▶ [TRY IT]
Set each record down exactly, excluding all images.

▶ [Extracted records]
'''
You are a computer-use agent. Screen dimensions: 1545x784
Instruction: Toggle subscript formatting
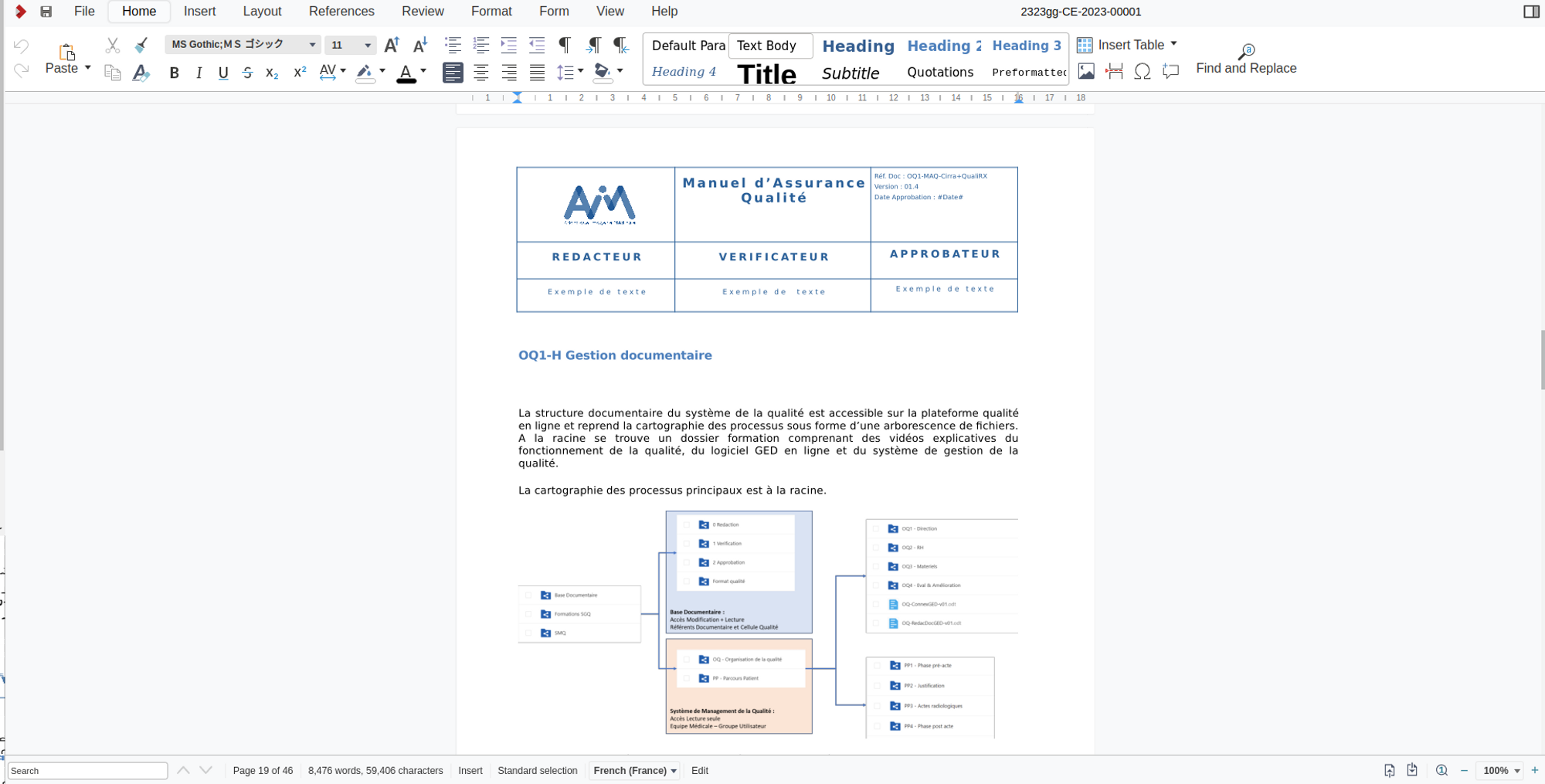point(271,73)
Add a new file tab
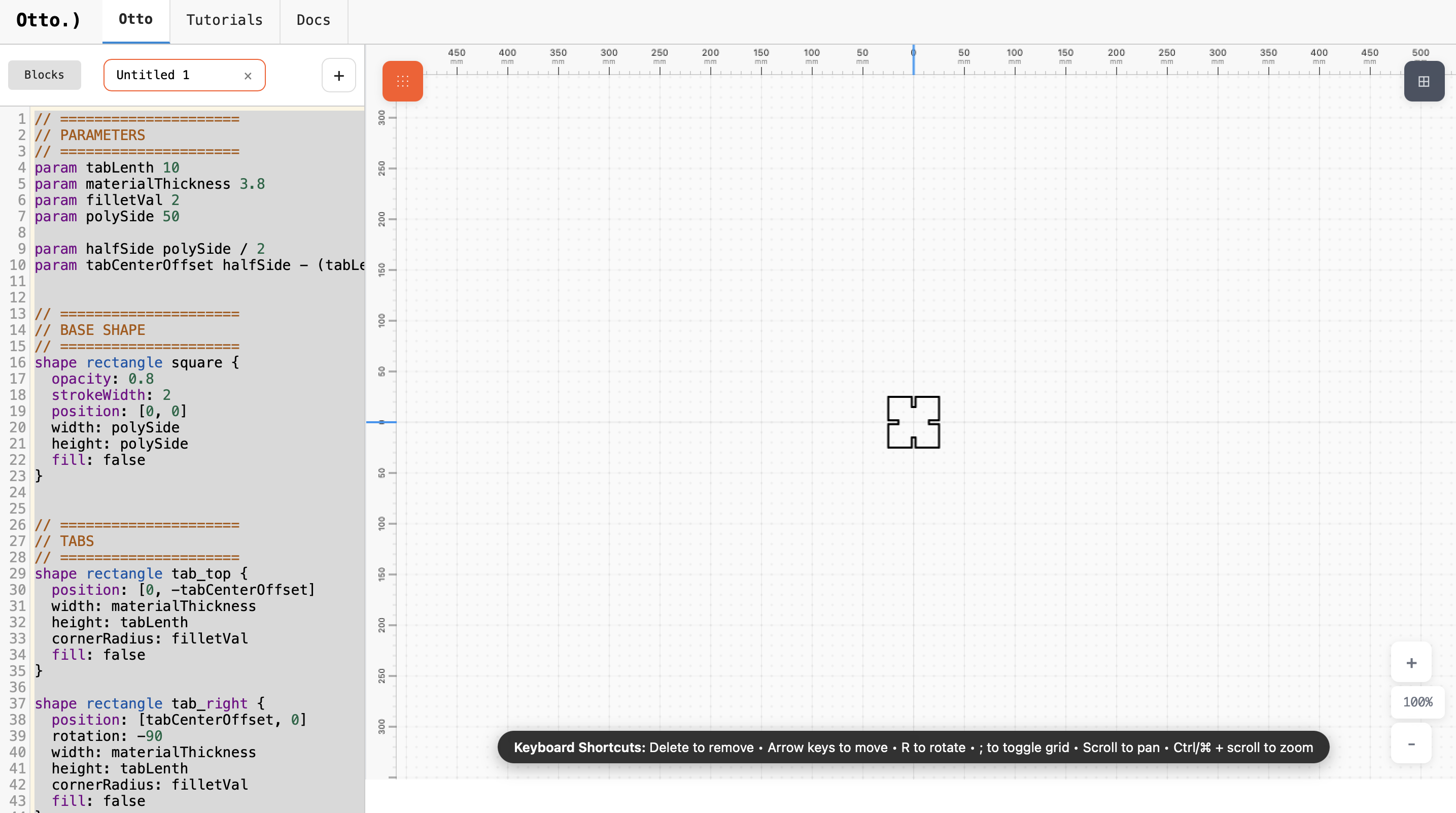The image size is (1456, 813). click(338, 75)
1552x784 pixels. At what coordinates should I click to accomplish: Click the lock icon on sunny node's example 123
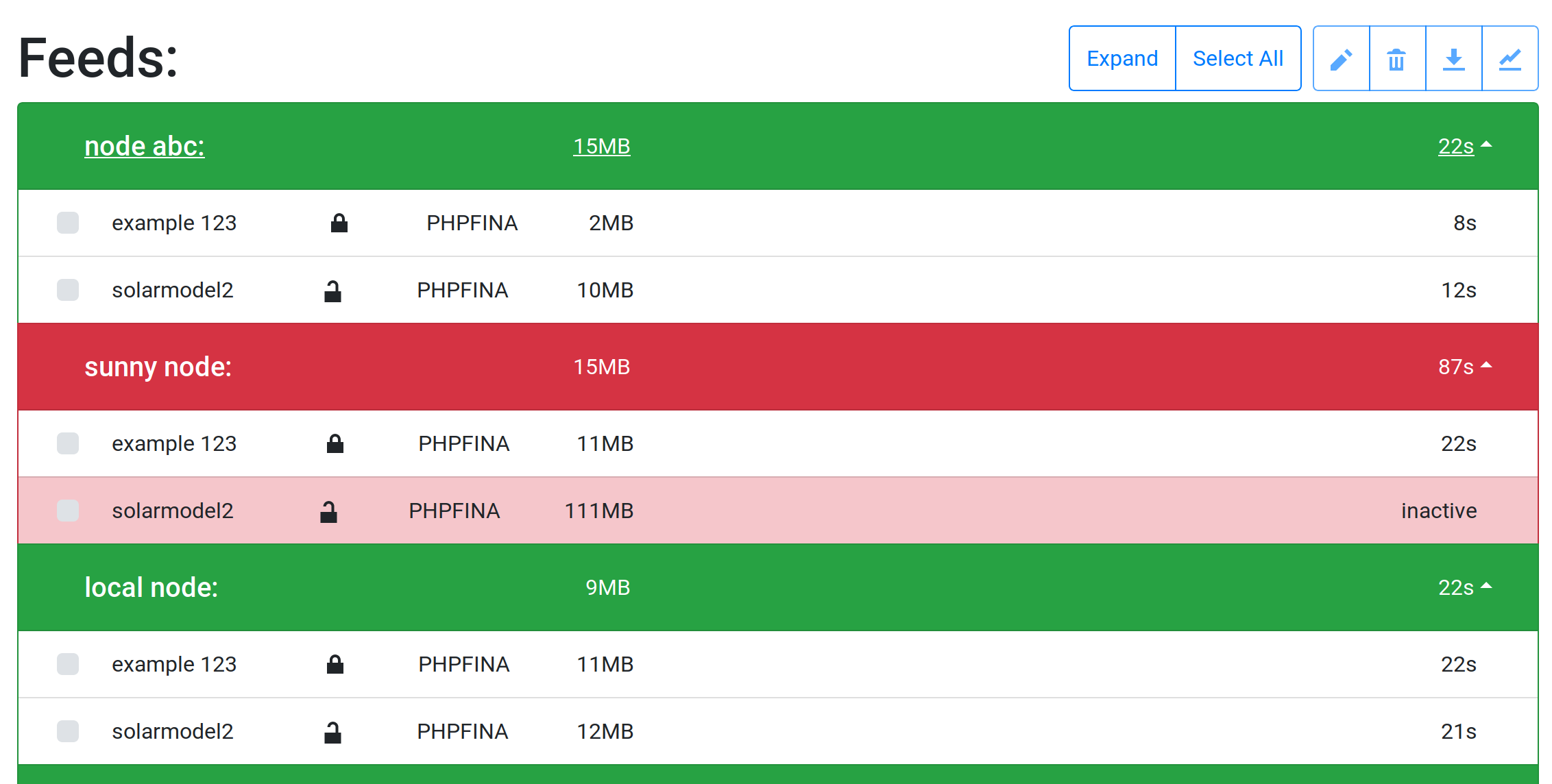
'''
▶ [FINAL ANSWER]
You are a computer-use agent. Screen dimensions: 1545x784
Instruction: Toggle subscript formatting
point(271,73)
Add a new file tab
The image size is (1456, 813). click(338, 75)
1552x784 pixels. At what coordinates should I click to accomplish: Click the lock icon on sunny node's example 123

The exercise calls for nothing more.